How do you accomplish that? By setting expectations up front when the supplier is chosen. That's what professional sourcing and procurement people do. When they’re freed from tactical processing, they can be out working with marketing or customer service or engineering or IT people to understand what they want. They can go out and find multiple service providers and set them up in competitive bidding situations where you can see everyone putting their best foot forward.

They can use their expertise at comparing bids and negotiating, and writing contract clauses to guarantee that wonderful level of customer service that you want. If the supplier doesn't deliver it, you can turn to them to rectify the situation, or terminate the contract and look for somebody else.

A New Gold Mine
Procurement can be doing this for many, many categories company wide. Most companies do very little with strategic sourcing, compared to all they could do.

Sourcing is needed all throughout the year. And just because you sourced something last year, doesn’t mean you shouldn’t source it again this year. Suppliers change. The market changes. New things are invented. Your company changes. It doesn't stop. You want your people out there all the time looking at what's being offered.

This is an endless stream of large cost savings and value improvement that most companies haven’t been tapping into because they can’t get past the pressing problems of managing process efficiency and transactional minutia. Your people in the trenches will know all about this when you ask them about it. Every single one of them probably has at least half a dozen ideas for things they could source for better value.

Strategic Questions
Making the process efficient with a spend management platform adds value on its own, especially in the first year or two, but the greater value is delivered over the long run.
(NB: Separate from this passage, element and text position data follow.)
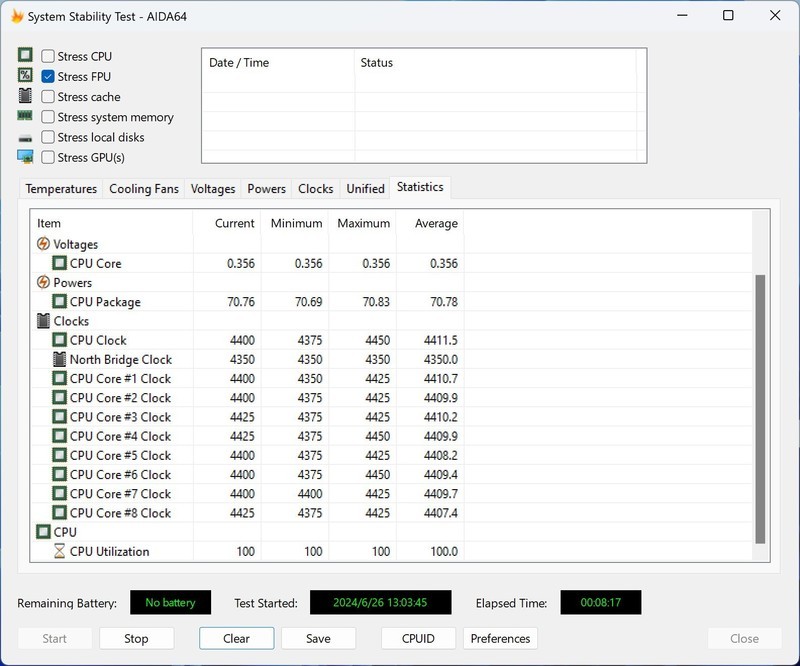The width and height of the screenshot is (800, 666).
Task: Click the Maximum column header
Action: click(x=363, y=223)
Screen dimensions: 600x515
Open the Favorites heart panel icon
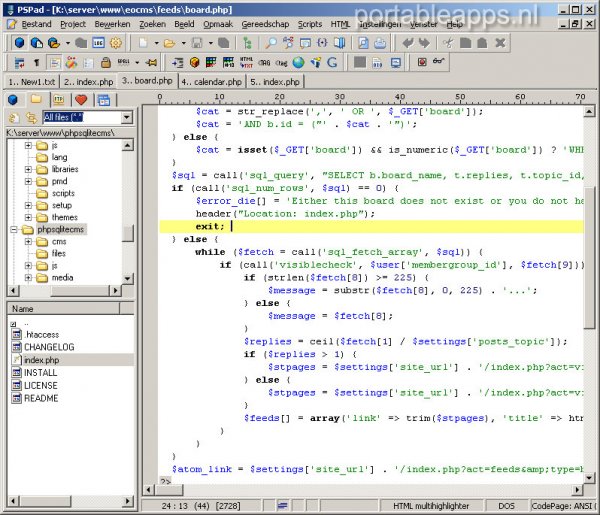click(x=79, y=99)
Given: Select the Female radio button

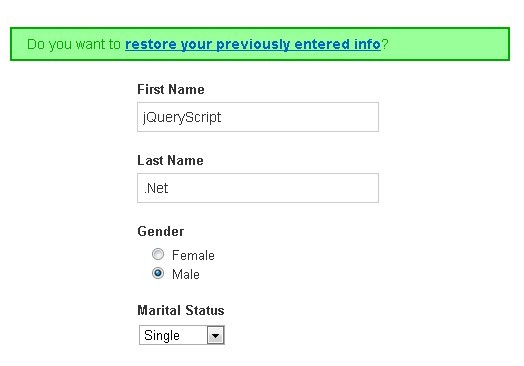Looking at the screenshot, I should pyautogui.click(x=158, y=254).
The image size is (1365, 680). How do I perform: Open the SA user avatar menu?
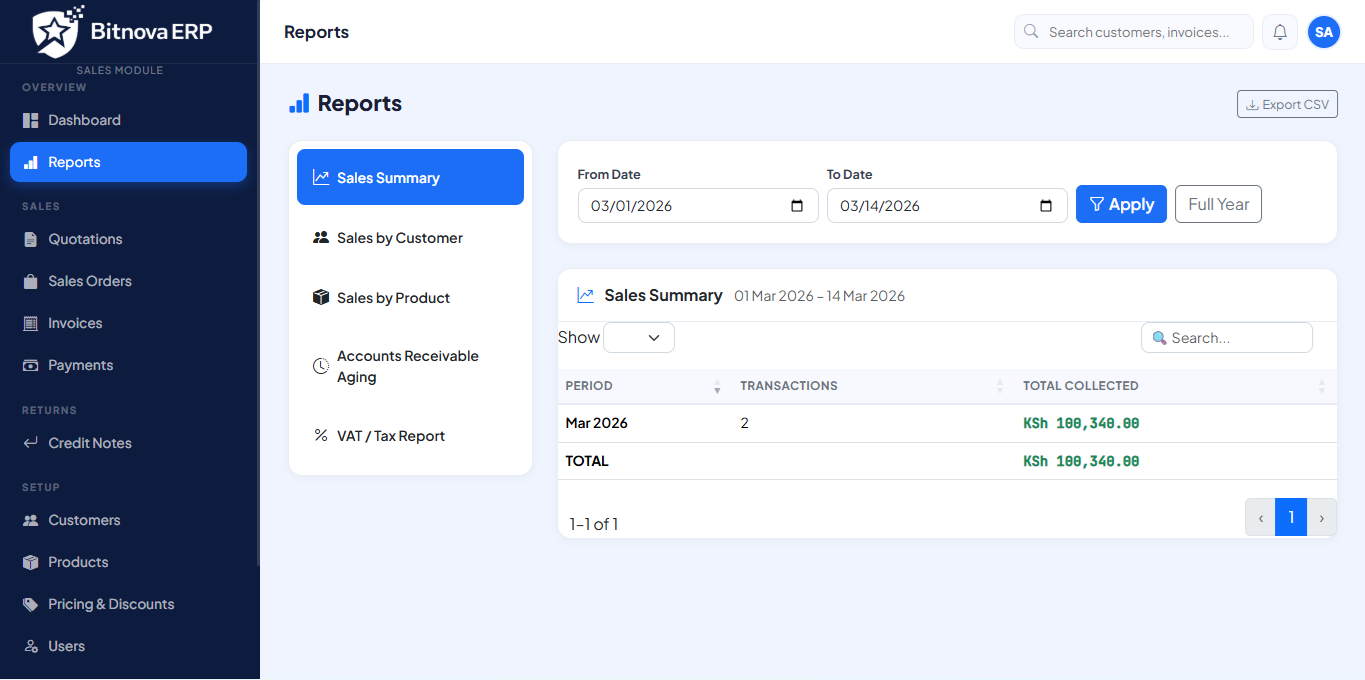pyautogui.click(x=1324, y=32)
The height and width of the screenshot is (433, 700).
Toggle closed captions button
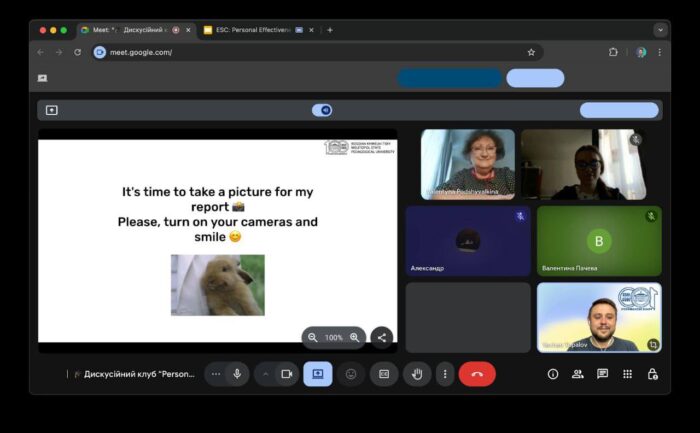[384, 374]
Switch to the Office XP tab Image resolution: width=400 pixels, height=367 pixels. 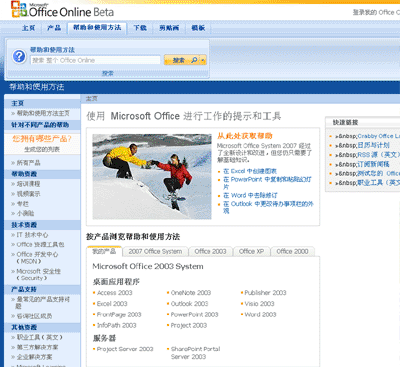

Now you can ask questions like, "What percent of all the money we spend with suppliers is going through a disciplined, high-quality, sourcing and contracting process?"

That's a different kind of question. Don't feel bad if the answer now is, 25 percent. You wouldn't be behind most companies, because most haven't even gotten there yet. So you can see what kind of opportunity we have before us.

Not Your Father’s P2P
You don’t need to add carloads of people to do this. Because these tools make existing people more efficient, they can do more sourcing events than they ever could have done in the past. This can scale without lots of headcount, though you may need to retrain some people, and hire different kinds of people, because sourcing and working with suppliers on negotiations and contracting is a more advanced skillset.

This is no longer your father's tactical, transactional, P2P process. Whereas for a long time, sophisticated sourcing and procurement tools only existed for the manufacturing space, now the tools for obtaining indirect goods and services have caught up.

They're called spend management platforms now. They go all the way from sourcing and contracting to the POs and invoices and even on to reporting and analytics, and they also capture all of the spending in your company, not just the small slice of it that you probably thought about before.

Think of it more broadly. Ask your team the right questions about how well you're doing on spend management, and how well you're doing on getting past just the transactional efficiencies to the higher-value-added sourcing. I bet they’re dying to tell you.